[Task directions]
Take the listing below and output it again exactly.

(Material for this task begins)

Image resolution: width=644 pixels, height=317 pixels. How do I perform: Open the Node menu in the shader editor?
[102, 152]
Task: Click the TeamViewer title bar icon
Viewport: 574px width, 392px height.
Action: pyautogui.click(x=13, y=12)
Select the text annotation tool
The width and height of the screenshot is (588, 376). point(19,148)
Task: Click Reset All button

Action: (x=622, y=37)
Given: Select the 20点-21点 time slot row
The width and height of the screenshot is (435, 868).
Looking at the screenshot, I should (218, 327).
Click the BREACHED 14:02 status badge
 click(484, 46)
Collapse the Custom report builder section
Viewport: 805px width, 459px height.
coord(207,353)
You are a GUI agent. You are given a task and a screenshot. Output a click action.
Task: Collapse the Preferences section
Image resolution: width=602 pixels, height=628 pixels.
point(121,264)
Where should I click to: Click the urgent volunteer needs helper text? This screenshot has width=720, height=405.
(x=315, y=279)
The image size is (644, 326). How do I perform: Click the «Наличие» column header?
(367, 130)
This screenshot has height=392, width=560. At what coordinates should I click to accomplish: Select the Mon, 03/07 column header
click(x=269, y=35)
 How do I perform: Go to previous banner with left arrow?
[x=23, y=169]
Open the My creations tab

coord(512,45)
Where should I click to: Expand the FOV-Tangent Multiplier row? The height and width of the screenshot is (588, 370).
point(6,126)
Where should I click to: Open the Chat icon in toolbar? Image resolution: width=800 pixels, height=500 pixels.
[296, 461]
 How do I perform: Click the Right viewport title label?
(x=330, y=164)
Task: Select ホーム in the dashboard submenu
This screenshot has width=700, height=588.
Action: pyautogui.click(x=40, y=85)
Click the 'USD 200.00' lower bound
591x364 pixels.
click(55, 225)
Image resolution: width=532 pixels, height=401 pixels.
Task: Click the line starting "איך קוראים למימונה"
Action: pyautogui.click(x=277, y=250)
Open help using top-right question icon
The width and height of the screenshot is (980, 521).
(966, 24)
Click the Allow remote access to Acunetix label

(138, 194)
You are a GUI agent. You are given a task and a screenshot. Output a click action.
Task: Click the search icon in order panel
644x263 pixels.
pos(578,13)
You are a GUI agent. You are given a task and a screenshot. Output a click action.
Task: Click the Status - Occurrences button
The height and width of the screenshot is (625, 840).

(Material for this task ends)

[Result]
Image resolution: width=644 pixels, height=317 pixels. How do I perform: Open the Node menu in the shader editor?
[102, 152]
Task: Click the TeamViewer title bar icon
Viewport: 574px width, 392px height.
Action: pyautogui.click(x=13, y=12)
Select the text annotation tool
The width and height of the screenshot is (588, 376). point(19,148)
Task: Click Reset All button

Action: (x=622, y=37)
Given: Select the 20点-21点 time slot row
The width and height of the screenshot is (435, 868).
Looking at the screenshot, I should (218, 327).
Click the BREACHED 14:02 status badge
 click(484, 46)
Collapse the Custom report builder section
Viewport: 805px width, 459px height.
coord(207,353)
You are a GUI agent. You are given a task and a screenshot. Output a click action.
Task: Collapse the Preferences section
Image resolution: width=602 pixels, height=628 pixels.
point(121,264)
Where should I click to: Click the urgent volunteer needs helper text? This screenshot has width=720, height=405.
(x=315, y=279)
The image size is (644, 326). How do I perform: Click the «Наличие» column header?
(367, 130)
This screenshot has height=392, width=560. At what coordinates should I click to accomplish: Select the Mon, 03/07 column header
click(x=269, y=35)
 How do I perform: Go to previous banner with left arrow?
[x=23, y=169]
Open the My creations tab

coord(512,45)
Where should I click to: Expand the FOV-Tangent Multiplier row? The height and width of the screenshot is (588, 370).
point(6,126)
Where should I click to: Open the Chat icon in toolbar? Image resolution: width=800 pixels, height=500 pixels.
[296, 461]
 How do I perform: Click the Right viewport title label?
(x=330, y=164)
Task: Select ホーム in the dashboard submenu
This screenshot has width=700, height=588.
Action: pyautogui.click(x=40, y=85)
Click the 'USD 200.00' lower bound
591x364 pixels.
click(55, 225)
Image resolution: width=532 pixels, height=401 pixels.
Task: Click the line starting "איך קוראים למימונה"
Action: pyautogui.click(x=277, y=250)
Open help using top-right question icon
The width and height of the screenshot is (980, 521).
(966, 24)
Click the Allow remote access to Acunetix label

(138, 194)
You are a GUI agent. You are given a task and a screenshot. Output a click action.
Task: Click the search icon in order panel
644x263 pixels.
pos(578,13)
You are a GUI agent. You are given a task and a screenshot. Output a click action.
Task: Click the Status - Occurrences button
The height and width of the screenshot is (625, 840).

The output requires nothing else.